Didn't realise you were back!
Mind you, I'll have to come back later. Lot here to peruse or what?!

Liz said...

Great stuff. Love the rising wave and boats idea...good on yous.

Niamh B said...

Great interview, full of a lot of thought provoking stuff. Brown bread is a great night, and Kalle has achieved so much in such a short space of time.
Exciting times indeed!

Uiscebot said...

Thanks for reading folks!

eleventyfourmusic said...

Fantastic! Tingle-inducing ideas, it's a very exciting time to be alive.

Rachel Fox said...

Brad Pitt bit made me laugh. Plus the toddler levels of enthusiasm. Plus I too am Spartacus. It all sounds great.
x

Rachel Fenton said...

"Being creative I think means to question authority, norms, ideas, "facts", and to play with those things.
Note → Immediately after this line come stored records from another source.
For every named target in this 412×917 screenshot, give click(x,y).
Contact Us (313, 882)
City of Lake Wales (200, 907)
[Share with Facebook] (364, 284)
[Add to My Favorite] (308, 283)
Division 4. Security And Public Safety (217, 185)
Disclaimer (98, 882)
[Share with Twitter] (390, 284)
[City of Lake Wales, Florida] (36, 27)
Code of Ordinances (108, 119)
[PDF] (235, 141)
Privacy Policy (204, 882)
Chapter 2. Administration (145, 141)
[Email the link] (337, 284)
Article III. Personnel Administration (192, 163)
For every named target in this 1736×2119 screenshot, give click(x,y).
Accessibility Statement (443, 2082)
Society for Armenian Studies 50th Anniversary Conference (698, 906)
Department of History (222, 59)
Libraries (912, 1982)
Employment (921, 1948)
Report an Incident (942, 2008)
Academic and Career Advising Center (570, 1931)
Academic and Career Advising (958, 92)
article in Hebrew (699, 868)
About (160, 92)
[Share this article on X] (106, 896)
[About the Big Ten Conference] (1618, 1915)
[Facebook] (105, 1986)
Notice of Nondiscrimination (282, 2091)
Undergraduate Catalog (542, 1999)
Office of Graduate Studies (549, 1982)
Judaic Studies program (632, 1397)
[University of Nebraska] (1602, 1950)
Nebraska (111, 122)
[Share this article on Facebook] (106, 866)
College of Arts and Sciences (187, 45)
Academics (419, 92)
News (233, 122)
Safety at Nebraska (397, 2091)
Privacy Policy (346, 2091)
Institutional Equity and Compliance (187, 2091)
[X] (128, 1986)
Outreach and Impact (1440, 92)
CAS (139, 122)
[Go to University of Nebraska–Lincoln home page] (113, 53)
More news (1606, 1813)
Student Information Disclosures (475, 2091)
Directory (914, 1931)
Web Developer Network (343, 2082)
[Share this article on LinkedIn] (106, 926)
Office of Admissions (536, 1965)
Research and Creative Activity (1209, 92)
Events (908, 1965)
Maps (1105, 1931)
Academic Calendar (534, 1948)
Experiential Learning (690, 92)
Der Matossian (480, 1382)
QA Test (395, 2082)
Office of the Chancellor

At the risk of sounding pretentious, good art is about asking questions of yourself and the audience".

At the risk of being pretentious - I agree with this, and it was great to have someone else say it and to feel like I'm not being daft for thinking it.

Jules said...

Interesting post, and I have to say, I love the way you write. You've come out with a few crackers that have made me laugh out loud and now I'm being looked at funny....! Refreshing reading!